1. CHERIoT Concepts
The CHERIoT platform is an embedded environment that provides a number of low-level features via a mixture of hardware and software features.
1.1. Understanding CHERI capabilities
A capability, in the abstract sense, is an unforgeable token of authority that must be presented to perform an operation. Capabilities exist in the physical world in various forms. For example, a key to a padlock is a capability to unlock the padlock. When the key is presented, the padlock can be unlocked, without the key the padlock cannot be unlocked without exploiting some security vulnerability. It doesn’t matter to the padlock who presents the key, only that the correct key has been presented. Some complex building locks have different keys that authorise unlocking different sets of doors. For example, a team leader may have a key that unlocks the offices of everyone on their team and the building manager may hold a key that unlocks everything.
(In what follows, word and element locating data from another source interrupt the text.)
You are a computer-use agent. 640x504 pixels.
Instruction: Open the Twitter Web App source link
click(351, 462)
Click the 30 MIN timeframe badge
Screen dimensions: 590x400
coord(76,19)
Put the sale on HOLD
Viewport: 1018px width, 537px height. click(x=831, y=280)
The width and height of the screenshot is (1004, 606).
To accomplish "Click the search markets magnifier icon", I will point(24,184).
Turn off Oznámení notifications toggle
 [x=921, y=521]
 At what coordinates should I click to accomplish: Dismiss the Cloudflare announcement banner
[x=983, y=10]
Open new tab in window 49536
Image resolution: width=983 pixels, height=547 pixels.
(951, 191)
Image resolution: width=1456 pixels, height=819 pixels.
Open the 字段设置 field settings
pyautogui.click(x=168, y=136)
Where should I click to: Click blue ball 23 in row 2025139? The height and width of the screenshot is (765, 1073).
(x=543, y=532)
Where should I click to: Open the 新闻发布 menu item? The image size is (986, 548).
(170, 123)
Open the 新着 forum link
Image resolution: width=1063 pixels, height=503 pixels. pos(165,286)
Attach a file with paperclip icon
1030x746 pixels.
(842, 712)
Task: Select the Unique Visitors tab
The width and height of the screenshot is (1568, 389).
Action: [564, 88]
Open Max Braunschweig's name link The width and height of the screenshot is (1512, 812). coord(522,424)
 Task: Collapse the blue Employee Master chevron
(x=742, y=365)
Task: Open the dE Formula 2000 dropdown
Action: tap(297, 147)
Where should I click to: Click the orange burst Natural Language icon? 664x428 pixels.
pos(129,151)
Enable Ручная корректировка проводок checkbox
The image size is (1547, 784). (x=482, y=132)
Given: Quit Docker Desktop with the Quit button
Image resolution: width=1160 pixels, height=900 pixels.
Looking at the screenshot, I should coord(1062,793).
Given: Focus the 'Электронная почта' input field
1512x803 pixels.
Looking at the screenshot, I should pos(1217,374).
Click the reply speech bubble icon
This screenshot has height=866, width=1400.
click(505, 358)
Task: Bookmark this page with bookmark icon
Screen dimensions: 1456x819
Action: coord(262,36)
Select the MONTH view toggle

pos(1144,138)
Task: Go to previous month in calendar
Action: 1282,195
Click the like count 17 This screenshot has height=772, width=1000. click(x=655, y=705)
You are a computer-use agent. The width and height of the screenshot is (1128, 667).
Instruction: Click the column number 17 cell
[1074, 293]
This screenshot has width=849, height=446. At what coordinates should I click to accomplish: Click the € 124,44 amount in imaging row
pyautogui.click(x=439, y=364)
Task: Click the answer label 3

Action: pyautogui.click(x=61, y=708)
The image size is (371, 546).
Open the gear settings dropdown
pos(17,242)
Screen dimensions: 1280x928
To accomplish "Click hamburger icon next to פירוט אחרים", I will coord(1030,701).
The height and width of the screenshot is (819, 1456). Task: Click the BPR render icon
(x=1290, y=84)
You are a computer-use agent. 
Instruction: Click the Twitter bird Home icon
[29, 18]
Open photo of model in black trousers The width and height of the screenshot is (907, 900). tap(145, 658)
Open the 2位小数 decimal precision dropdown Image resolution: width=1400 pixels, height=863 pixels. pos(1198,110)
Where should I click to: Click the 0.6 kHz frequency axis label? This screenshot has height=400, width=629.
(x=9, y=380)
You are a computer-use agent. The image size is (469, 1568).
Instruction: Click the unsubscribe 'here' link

Capabilities can be delegated. The building manager may loan their key to someone else to unlock a door. The key and the door don’t care who is holding them.
Some kinds of capabilities can also be revoked. This is traditionally the hardest operation to perform on capabilities. Someone may perform an audit of all of the keys and remove some of them from people that shouldn’t have them. This is often solved in capabilities by adding a layer of indirection; you hold a capability that authorises you to do something with a capability in some table and your rights can be removed by deleting the capability from the table.
On a CHERI system, capabilities are used to authorise access to memory. Any instruction that takes an address in a conventional architecture takes a CHERI capability as the operand instead. The CHERI capability both describes a location in memory and grants access to it.
You can think of a CHERI memory capability as a pointer that the hardware understands. In C, if you hold a pointer to an object then you are allowed to access the object that it points to. If you do some pointer arithmetic that goes out of bounds, C says that this is undefined behaviour. CHERI says more concretely that it will trap: you are not authorised to access that memory with this capability. If you hold two pointers to objects that are adjacent in memory, then you may be authorised to access the memory, but not with the pointer that you are using. This highlights the two key security principles that capability systems are able to enforce:
-
The principle of least privilege, which states that a piece of running code should have the rights to do what it needs to do and no more.
-
The principle of intentional use, which states that any privileged operation must be performed by intentionally exercising the specific right that is needed.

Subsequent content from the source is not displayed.